Return all of the entries, keeping every word and mark as it is.

=-=-=-=-=

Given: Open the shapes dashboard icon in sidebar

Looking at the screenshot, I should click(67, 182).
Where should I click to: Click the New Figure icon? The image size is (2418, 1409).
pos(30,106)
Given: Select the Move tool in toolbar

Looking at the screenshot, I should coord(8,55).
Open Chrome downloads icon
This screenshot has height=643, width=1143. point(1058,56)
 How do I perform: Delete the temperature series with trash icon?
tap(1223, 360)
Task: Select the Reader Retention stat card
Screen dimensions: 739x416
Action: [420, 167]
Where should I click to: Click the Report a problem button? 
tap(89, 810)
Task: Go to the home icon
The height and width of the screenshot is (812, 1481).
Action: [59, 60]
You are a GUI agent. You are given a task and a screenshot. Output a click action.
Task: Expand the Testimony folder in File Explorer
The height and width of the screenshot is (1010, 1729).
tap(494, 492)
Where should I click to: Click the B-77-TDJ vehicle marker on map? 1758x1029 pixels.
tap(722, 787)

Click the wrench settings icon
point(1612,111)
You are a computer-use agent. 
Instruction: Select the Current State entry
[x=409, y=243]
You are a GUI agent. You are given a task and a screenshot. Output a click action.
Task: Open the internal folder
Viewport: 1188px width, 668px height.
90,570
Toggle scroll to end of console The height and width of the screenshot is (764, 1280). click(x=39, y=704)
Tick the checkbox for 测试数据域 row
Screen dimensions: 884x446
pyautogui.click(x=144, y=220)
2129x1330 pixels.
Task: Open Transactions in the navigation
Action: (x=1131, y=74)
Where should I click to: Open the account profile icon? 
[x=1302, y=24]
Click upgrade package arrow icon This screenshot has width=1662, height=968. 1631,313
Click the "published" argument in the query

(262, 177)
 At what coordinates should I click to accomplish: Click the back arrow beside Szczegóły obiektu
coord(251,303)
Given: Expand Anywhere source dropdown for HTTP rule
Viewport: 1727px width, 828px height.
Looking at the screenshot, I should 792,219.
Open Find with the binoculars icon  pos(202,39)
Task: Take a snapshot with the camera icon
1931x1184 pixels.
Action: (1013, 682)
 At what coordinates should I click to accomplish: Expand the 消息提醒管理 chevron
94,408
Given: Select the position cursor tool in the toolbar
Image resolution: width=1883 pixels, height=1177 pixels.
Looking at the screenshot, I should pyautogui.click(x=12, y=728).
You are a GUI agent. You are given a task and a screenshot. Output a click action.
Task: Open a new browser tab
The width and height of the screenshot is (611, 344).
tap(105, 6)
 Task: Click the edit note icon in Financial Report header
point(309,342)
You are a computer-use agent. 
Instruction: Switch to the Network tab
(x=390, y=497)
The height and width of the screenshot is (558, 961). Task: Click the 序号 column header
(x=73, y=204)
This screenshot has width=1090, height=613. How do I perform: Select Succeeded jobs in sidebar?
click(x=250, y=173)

=-=-=-=-=

* [EXPECTED OUTPUT]
Given: Open the shapes dashboard icon in sidebar

Looking at the screenshot, I should click(67, 182).
Where should I click to: Click the New Figure icon? The image size is (2418, 1409).
pos(30,106)
Given: Select the Move tool in toolbar

Looking at the screenshot, I should coord(8,55).
Open Chrome downloads icon
This screenshot has height=643, width=1143. point(1058,56)
 How do I perform: Delete the temperature series with trash icon?
tap(1223, 360)
Task: Select the Reader Retention stat card
Screen dimensions: 739x416
Action: [420, 167]
Where should I click to: Click the Report a problem button? 
tap(89, 810)
Task: Go to the home icon
The height and width of the screenshot is (812, 1481).
Action: [59, 60]
You are a GUI agent. You are given a task and a screenshot. Output a click action.
Task: Expand the Testimony folder in File Explorer
The height and width of the screenshot is (1010, 1729).
tap(494, 492)
Where should I click to: Click the B-77-TDJ vehicle marker on map? 1758x1029 pixels.
tap(722, 787)

Click the wrench settings icon
point(1612,111)
You are a computer-use agent. 
Instruction: Select the Current State entry
[x=409, y=243]
You are a GUI agent. You are given a task and a screenshot. Output a click action.
Task: Open the internal folder
Viewport: 1188px width, 668px height.
90,570
Toggle scroll to end of console The height and width of the screenshot is (764, 1280). click(x=39, y=704)
Tick the checkbox for 测试数据域 row
Screen dimensions: 884x446
pyautogui.click(x=144, y=220)
2129x1330 pixels.
Task: Open Transactions in the navigation
Action: (x=1131, y=74)
Where should I click to: Open the account profile icon? 
[x=1302, y=24]
Click upgrade package arrow icon This screenshot has width=1662, height=968. 1631,313
Click the "published" argument in the query

(262, 177)
 At what coordinates should I click to accomplish: Click the back arrow beside Szczegóły obiektu
coord(251,303)
Given: Expand Anywhere source dropdown for HTTP rule
Viewport: 1727px width, 828px height.
Looking at the screenshot, I should 792,219.
Open Find with the binoculars icon  pos(202,39)
Task: Take a snapshot with the camera icon
1931x1184 pixels.
Action: (1013, 682)
 At what coordinates should I click to accomplish: Expand the 消息提醒管理 chevron
94,408
Given: Select the position cursor tool in the toolbar
Image resolution: width=1883 pixels, height=1177 pixels.
Looking at the screenshot, I should pyautogui.click(x=12, y=728).
You are a GUI agent. You are given a task and a screenshot. Output a click action.
Task: Open a new browser tab
The width and height of the screenshot is (611, 344).
tap(105, 6)
 Task: Click the edit note icon in Financial Report header
point(309,342)
You are a computer-use agent. 
Instruction: Switch to the Network tab
(x=390, y=497)
The height and width of the screenshot is (558, 961). Task: Click the 序号 column header
(x=73, y=204)
This screenshot has width=1090, height=613. How do I perform: Select Succeeded jobs in sidebar?
click(x=250, y=173)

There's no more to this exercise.